Your assignment
What is needed is an exact copy of the data below, pictures excluded.

(Collected data entries)
---

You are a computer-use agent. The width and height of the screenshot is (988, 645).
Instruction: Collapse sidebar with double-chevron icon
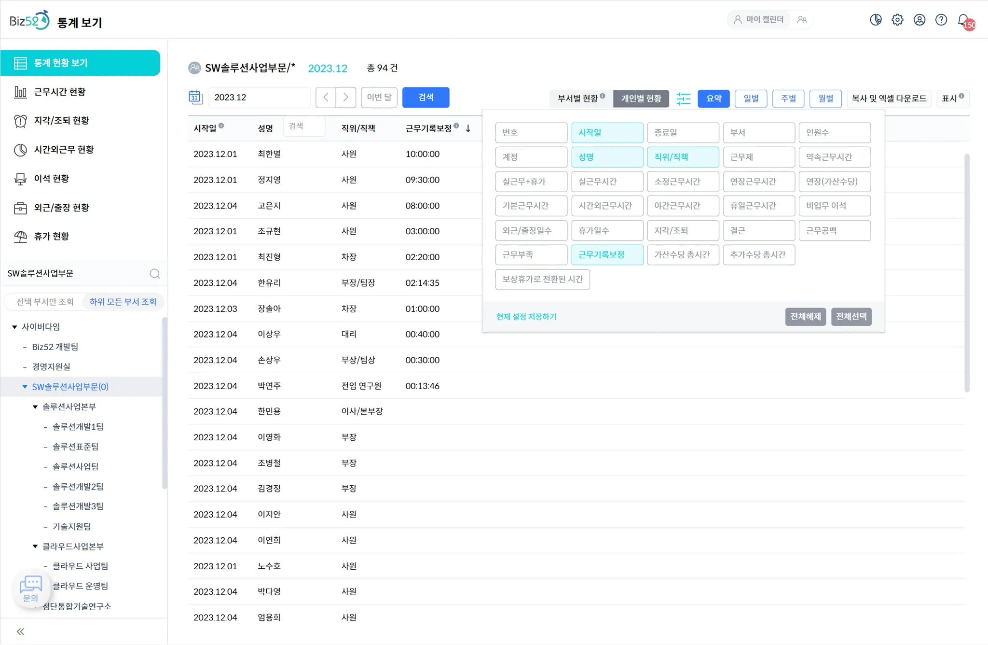point(20,631)
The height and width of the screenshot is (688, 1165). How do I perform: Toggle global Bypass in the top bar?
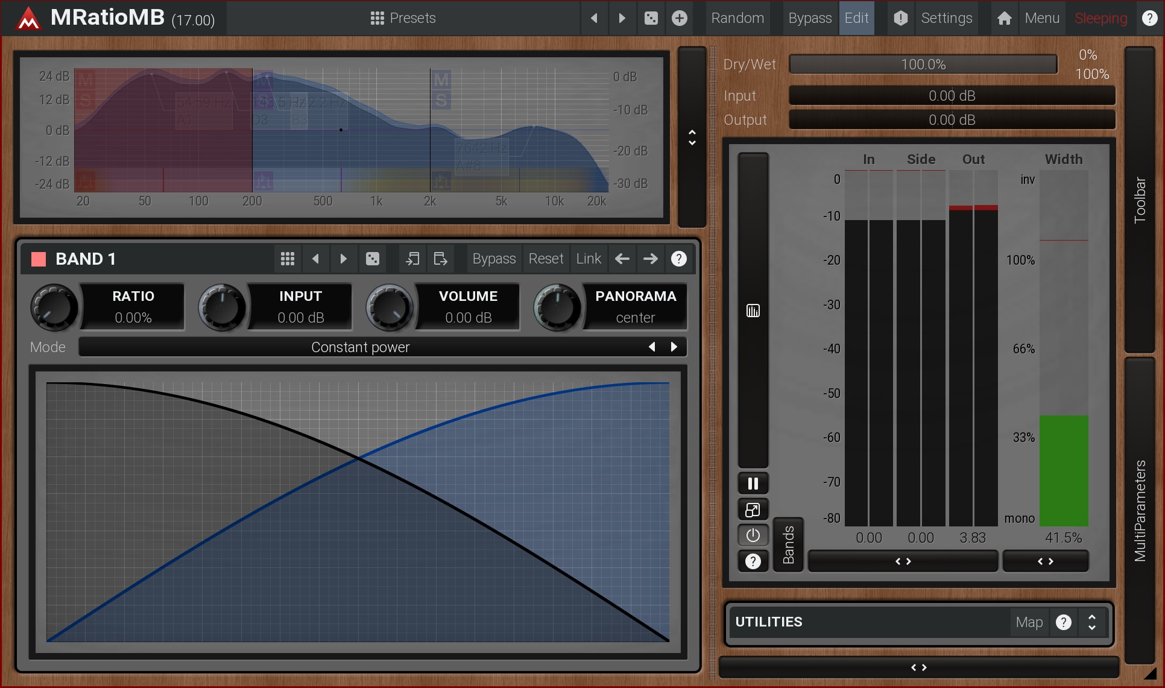pos(809,18)
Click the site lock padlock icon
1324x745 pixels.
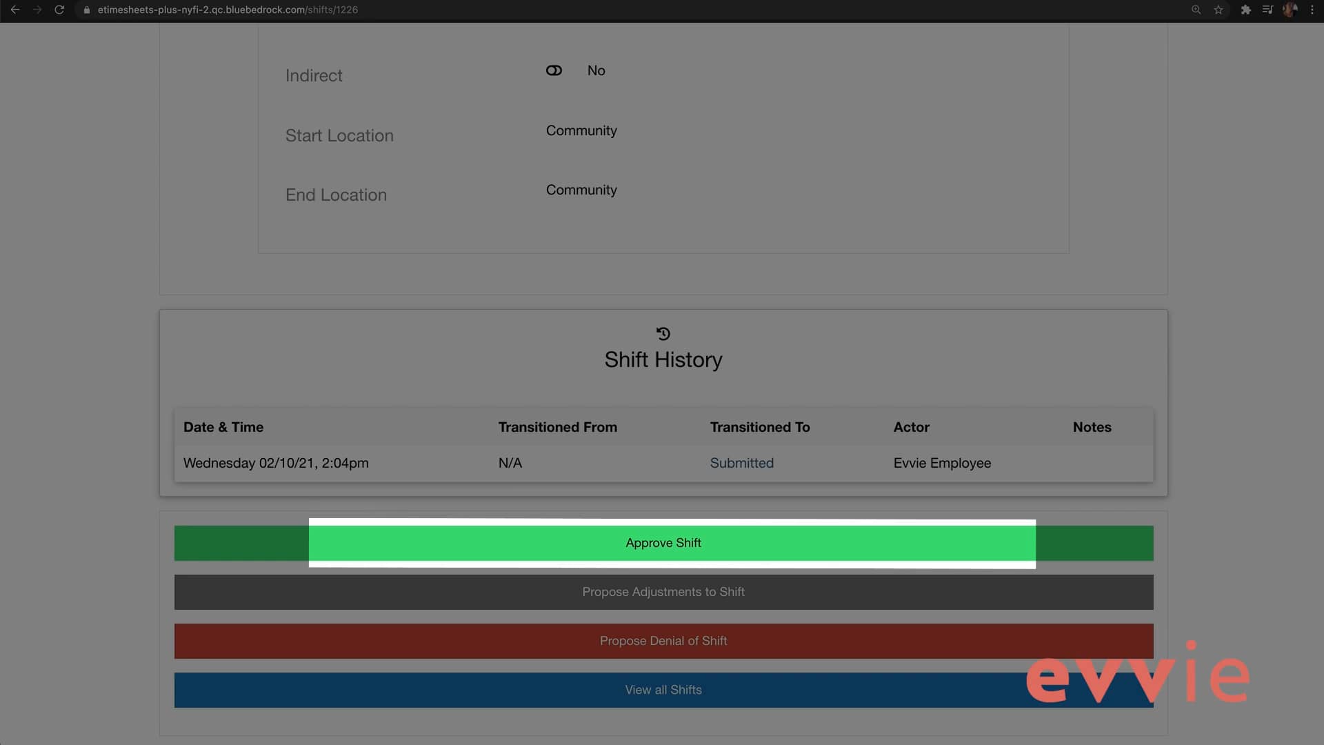click(x=87, y=10)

---

Answer section
You are a computer-use agent. The width and height of the screenshot is (988, 645).
Instruction: Collapse sidebar with double-chevron icon
point(20,631)
The height and width of the screenshot is (688, 1165). How do I perform: Toggle global Bypass in the top bar?
pos(809,18)
Click the site lock padlock icon
1324x745 pixels.
click(x=87, y=10)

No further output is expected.